10.21203/rs.2.19720/v5 ◽

2020 ◽

Author(s):

Ludmila Brodetska ◽

Larysa Natrus ◽

Olha Lisakovska ◽

Olexandr Kaniura ◽

Liudmyla Iakovenko ◽

...

Keyword(s):

Bone Resorption ◽

Bone Tissue ◽

Signaling Pathway ◽

Molecular Mechanisms ◽

Caspase 3 ◽

Active Form ◽

Tooth Eruption ◽

Control Group ◽

Impacted Teeth ◽

Tooth Impaction

Abstract Background: Tooth impaction is a common problem in orthodontic practice and in some cases accompanied by pain and pathological changes of surrounding teeth.
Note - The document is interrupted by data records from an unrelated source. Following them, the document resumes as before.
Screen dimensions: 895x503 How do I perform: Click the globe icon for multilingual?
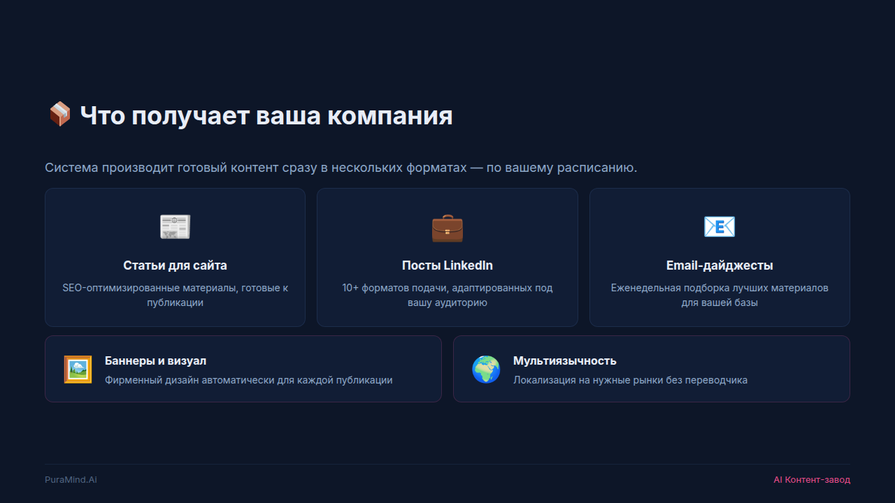tap(486, 370)
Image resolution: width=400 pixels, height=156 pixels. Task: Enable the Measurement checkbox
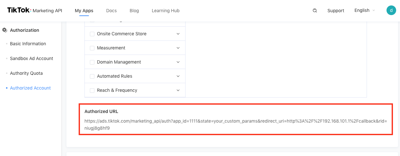[x=92, y=48]
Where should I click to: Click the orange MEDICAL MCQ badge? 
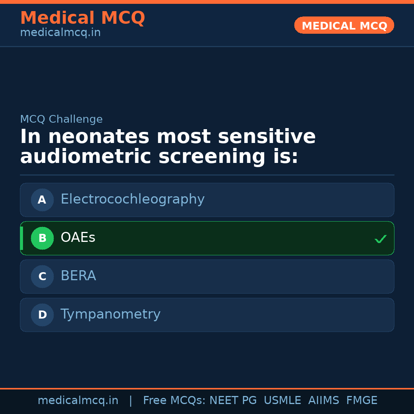click(344, 26)
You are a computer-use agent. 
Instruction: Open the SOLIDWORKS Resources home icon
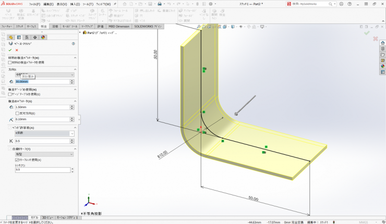(x=383, y=43)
Understanding the cellular and molecular mechanisms underlying tooth impaction allows finding the most effective orthodontic treatment for patients with impacted teeth (IT). RANK (receptor activator of NF-κB) / RANKL (RANK ligand) / OPG (osteoprotegerin) signaling pathway controls bone resorption and may be involved in the regulation of tooth eruption. The study aimed to evaluate bone remodeling based on the assessment of the RANKL/RANK/OPG status in patients with IT. Methods: Bone samples from 18 patients (mean age 25.27±3.34) were divided into 3 groups: 1 – bone tissue of healthy persons (control group); 2 – bone tissue, that was taken near the healthy tooth in patients with tooth impaction; 3 – bone tissue, that was collected near the IT. Levels of RANKL, RANK, OPG, osteocalcin (OC), NF-κB p65 subunit, NFATc1, and caspase-3 were determined by western blotting. The difference between groups was assessed using ANOVA followed by Tukey’s post-hoc test. P-value ≤ 0.05 was considered statistically significant.Results: We established a 1.73-fold elevation of RANK level in the IT area vs. control, indicating the recruitment of preosteoclasts. An increase in RANKL, OPG, and OC content was demonstrated (1.46-, 1.48-, and 1.42-fold respectively), reflecting the high activity of osteoblasts near the IT. Despite the activation of the RANKL/RANK/OPG system in the impaction area, NF-κB and NFATc1 levels did not change compared vs. control, indicating a blocked/delayed process of osteoclastogenesis. We found a decrease in the content of procaspase-3 (1.28-fold), while the level of its active form p17 increased by 2.26 folds near the healthy tooth in patients with IT compared with control. In the area of IT, we observed an increase in procaspase-3 and p17 levels (1.32 and 1.78 folds). This reflects impairments of caspase-3 activation and accumulation of its inactive form in the IT area that may contribute to the tooth eruption failure.Conclusions: Tooth impaction may be associated with the disturbances in the caspase-3 cascade activation and the imbalance in the RANKL/RANK/OPG system, and as a result, blocked bone resorption.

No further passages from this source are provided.